TEXTAUSZUG:
******************************

Nur einen Tag nach dem tragischen Unglück in Brasilien wird bekannt: Die 21-Jährige soll nach ihrem Sturz noch gelebt haben.
Maria Eduarda Rodrigues de Freitas stürzt beim Rope-Jumping in Brasilien rund 40 Meter in die Tiefe, weil ihr Sicherungsseil nicht befestigt war.
Krankenschwester Rayza ist die erste am Unfallort und versucht noch sie zu retten.
„Ich sah, dass sie schwer atmete, und ich schaute auf ihre Pupillen, die leider beide erweitert waren. Ich sah einen Puls, er war sehr schwach, aber sie hatte noch einen Puls.”

******************************

AUFGABEN:
1) Beantworte anhand des Textauszugs die folgenden Fragen.
(a) Wie alt war die verunglückte Frau?
(b) Aus welcher Höhe stürzte sie ungefähr in die Tiefe?
(c) Welchen Beruf hat Rayza?
2) Schreibe den Textauszug über das Unglück beim Rope-Jumping nach seinem letzten Satz weiter.
Die Einträge stehen in keinem Zusammenhang mit dem Textauszug.

******************************

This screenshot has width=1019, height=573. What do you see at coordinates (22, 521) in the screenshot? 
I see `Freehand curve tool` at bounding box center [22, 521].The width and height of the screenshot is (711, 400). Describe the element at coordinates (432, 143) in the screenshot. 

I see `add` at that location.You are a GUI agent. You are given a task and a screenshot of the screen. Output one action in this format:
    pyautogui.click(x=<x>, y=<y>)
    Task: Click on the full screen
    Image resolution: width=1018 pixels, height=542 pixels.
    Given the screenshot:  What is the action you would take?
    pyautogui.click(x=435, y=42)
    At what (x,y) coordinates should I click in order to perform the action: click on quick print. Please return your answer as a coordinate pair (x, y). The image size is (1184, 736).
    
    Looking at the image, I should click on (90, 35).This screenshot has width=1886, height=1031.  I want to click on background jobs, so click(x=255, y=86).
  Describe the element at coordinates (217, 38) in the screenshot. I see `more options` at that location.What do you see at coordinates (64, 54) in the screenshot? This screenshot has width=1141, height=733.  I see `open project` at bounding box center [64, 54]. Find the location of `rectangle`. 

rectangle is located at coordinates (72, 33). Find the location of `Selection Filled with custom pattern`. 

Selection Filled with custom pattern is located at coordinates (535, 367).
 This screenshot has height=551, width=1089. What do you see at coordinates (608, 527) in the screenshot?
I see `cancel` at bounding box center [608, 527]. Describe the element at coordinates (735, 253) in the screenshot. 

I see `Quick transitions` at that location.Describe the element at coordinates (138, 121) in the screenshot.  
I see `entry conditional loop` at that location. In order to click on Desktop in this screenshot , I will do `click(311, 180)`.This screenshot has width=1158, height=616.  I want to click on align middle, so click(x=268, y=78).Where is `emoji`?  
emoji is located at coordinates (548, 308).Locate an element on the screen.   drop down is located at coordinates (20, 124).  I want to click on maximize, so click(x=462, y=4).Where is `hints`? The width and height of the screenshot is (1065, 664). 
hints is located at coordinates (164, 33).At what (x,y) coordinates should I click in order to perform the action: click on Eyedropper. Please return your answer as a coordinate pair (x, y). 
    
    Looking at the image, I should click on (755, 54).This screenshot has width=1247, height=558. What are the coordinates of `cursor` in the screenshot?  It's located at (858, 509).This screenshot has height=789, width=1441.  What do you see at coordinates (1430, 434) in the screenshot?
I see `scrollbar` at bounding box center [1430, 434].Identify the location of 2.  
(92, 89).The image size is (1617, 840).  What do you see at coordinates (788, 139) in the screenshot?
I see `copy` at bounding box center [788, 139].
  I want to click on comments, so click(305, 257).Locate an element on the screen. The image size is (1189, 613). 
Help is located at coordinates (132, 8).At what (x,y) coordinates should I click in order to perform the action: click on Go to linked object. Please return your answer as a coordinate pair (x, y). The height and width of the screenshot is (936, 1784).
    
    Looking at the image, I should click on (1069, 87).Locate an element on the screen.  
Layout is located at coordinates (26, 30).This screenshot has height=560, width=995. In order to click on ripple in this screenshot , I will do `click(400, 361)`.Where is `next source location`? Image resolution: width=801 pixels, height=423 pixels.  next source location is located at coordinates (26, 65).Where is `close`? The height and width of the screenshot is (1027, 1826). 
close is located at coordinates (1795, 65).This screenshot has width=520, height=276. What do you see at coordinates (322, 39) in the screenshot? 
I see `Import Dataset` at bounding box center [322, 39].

******************************

LÖSUNGEN:
1)
(a) Sie war 21 Jahre alt.
(b) Sie stürzte rund 40 Meter in die Tiefe.
(c) Rayza ist Krankenschwester.

2)
Die Krankenschwester soll sogar noch mit ihr gesprochen haben. Doch für Maria kommt jede Hilfe zu spät.
Nach dem tödlichen Sturz geraten die Mitarbeiter der Bungee-Firma in den Fokus der Polizei.
Die drei Männer wurden wegen Totschlags mit bedingtem Vorsatz angeklagt.
Vor den Ermittlern sollen die Männer angegeben haben, sie könnten sich nicht erinnern, wer für das Befestigen des Seils zuständig gewesen sei.